基于EGARCH-ε_t-GPD模型的VaR计算

The Calculation of VaR Based on EGARCH-εt-GPD Model

在传统的利用极值理论来计算VaR的过程中,一般先是对时间序列建立GARCH模型,再对残差序列运用极值理论建模,从而估计得到VaR.但建模时在GARCH模型的条件方差方程中,人们只考虑了以前时刻的随机误差项对方差的影响,而忽视了当前时刻的随机误差项对方差所作出的贡献.故作者在对时间序列建立EGARCH模型时,在方差方程中引进了当前时刻的随机误差项,然后再对残差建立GPD模型来研究风险价值,并进行了相应的实证分析,结果表明加入当前时刻的随机误差项后估计得到的VaR准确性更高.
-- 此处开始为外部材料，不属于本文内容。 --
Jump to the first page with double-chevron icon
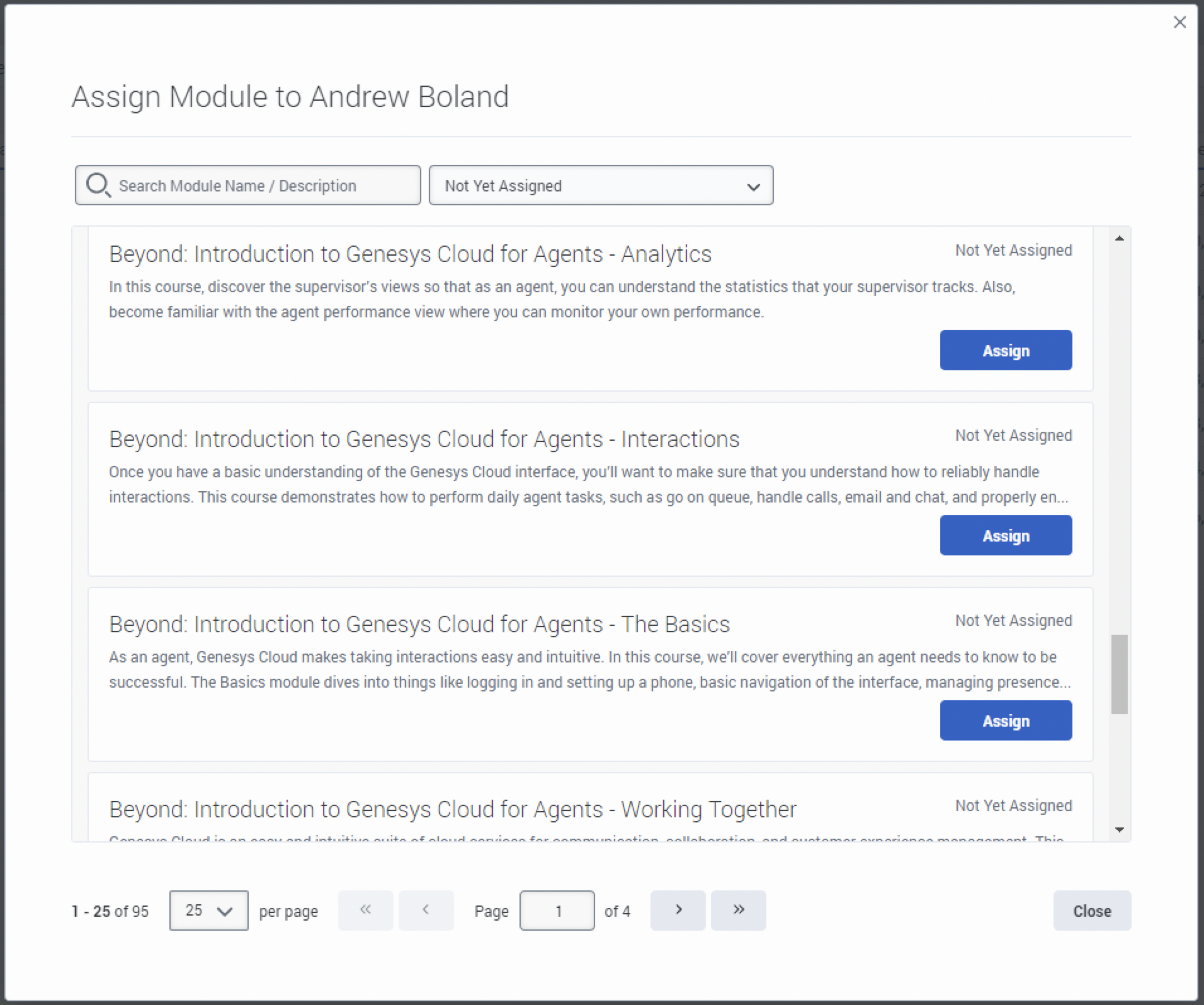Viewport: 1204px width, 1005px height. point(365,910)
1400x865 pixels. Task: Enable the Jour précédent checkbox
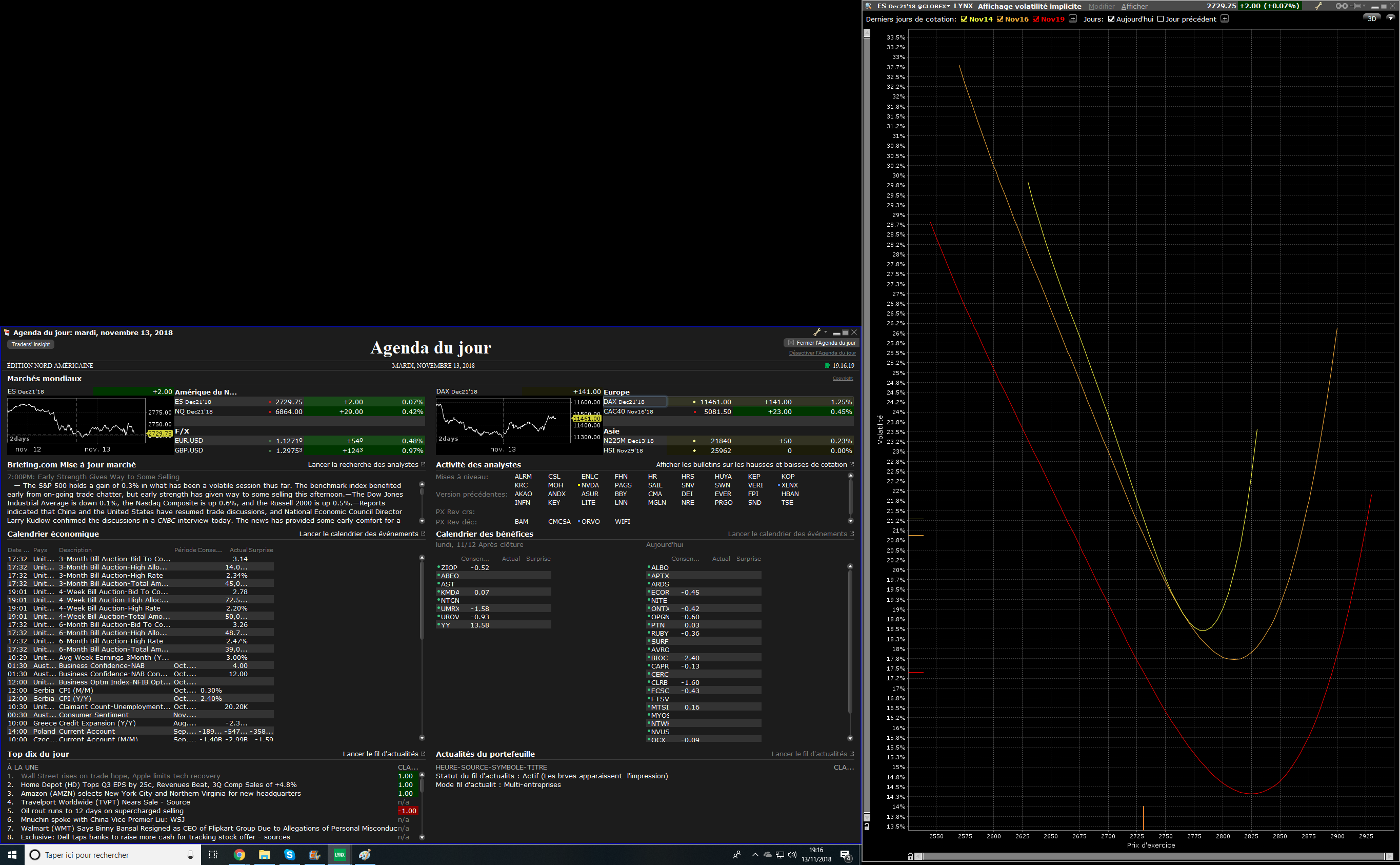(x=1161, y=19)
In the process of calculating the VaR by the traditional extremum theory,generally in the first the GARCH model is set up on the time sequence,and then,the extremum theory is adopted to model the residual sequence so as to estimate the VaR.But when modeling in the conditional variance equation of the GARCH model,people only consider the influence of the random error term of the past on the variance while ignoring the contribution made by the random error term of the current to the variance.Therefore,when the EGARCH model is set up on the time series by the author,the random error term of the current is brought in the variance equation.And,the GPD model is built on the residual error to study its value at risk and to analyze it empirically.The result shows that the accuracy of the VaR is higher by the way that the VaR is incorporated with the random error term of the current.